LEBED ON NATO, BALTICS. Former Security Council Secretary Aleksandr Lebed says he is not opposed to NATO membership for the Baltic States, but only after Russia's economy has improved. Speaking in Berlin at a conference on NATO enlargement, Lebed said, "I do not dispute the right of the Baltic countries to self-determination," AFP reported on 5 October. However, he argued that "Russia must have the feeling that it is advancing economically and in other areas, that its people can rely on something constructive." Lebed told Interfax on 4 October that NATO will "aggravate the internal crisis in Russia" if the alliance expands into the "zone of Russia's geopolitical interests," which he identified as the Baltic States and Ukraine. Earlier this year, Lebed argued that NATO expansion poses no threat to Russia because "the rich and satisfied will never attack the poor and hungry" (see "RFE/RL Newsline," 14 May and 9 July 1997).
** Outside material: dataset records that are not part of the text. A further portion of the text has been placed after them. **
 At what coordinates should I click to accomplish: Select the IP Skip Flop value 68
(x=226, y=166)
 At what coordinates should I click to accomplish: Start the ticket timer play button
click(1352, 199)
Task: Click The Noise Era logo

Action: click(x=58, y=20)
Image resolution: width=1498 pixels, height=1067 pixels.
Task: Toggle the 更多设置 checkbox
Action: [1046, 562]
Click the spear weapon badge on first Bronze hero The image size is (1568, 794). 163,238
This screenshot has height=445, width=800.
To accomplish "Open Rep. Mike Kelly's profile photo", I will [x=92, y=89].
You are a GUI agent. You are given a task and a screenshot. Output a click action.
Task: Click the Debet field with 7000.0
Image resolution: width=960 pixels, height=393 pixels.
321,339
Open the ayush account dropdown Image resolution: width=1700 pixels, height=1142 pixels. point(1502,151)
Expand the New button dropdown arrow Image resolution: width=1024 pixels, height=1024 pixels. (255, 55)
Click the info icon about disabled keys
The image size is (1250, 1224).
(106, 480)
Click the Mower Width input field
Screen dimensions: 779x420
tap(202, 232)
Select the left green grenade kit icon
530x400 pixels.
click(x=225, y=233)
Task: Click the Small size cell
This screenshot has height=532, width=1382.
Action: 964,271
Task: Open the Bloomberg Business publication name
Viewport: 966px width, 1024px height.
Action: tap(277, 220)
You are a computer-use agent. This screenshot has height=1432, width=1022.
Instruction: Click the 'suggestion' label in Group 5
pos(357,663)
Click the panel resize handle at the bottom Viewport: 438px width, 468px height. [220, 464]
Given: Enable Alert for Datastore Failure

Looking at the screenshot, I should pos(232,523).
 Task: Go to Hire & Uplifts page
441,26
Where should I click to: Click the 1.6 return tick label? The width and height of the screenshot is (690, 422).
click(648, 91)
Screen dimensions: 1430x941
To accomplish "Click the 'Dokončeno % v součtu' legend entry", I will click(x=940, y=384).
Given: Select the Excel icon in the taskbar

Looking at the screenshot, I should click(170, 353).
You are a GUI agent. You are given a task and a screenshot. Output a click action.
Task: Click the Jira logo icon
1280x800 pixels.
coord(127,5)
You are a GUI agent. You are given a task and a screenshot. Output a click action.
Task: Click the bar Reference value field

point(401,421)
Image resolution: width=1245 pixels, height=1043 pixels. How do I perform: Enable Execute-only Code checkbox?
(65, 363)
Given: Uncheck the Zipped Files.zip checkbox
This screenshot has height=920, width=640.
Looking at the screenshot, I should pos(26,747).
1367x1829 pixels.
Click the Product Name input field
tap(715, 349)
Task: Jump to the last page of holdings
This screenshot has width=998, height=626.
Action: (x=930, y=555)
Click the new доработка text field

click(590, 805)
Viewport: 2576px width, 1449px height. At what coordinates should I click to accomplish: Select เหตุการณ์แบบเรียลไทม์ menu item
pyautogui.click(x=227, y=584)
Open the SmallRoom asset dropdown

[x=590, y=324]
UKRAINE DENIES "SECRET" EXECUTIONS. Vitaliy Boiko, the chief justice of the Supreme Court, has denied recent charges that Kyiv executed more than a dozen people this year, thereby violating its pledge to the Council of Europe, "Fakty" reported on 4 October. Boiko acknowledged that more than 60 people have been sentenced to death in Ukraine so far in 1997, but he said that none of those sentences have been carried out. At the same time, he noted that those sentenced to death before President Leonid Kuchma promised to end capital punishment in Ukraine might still be executed.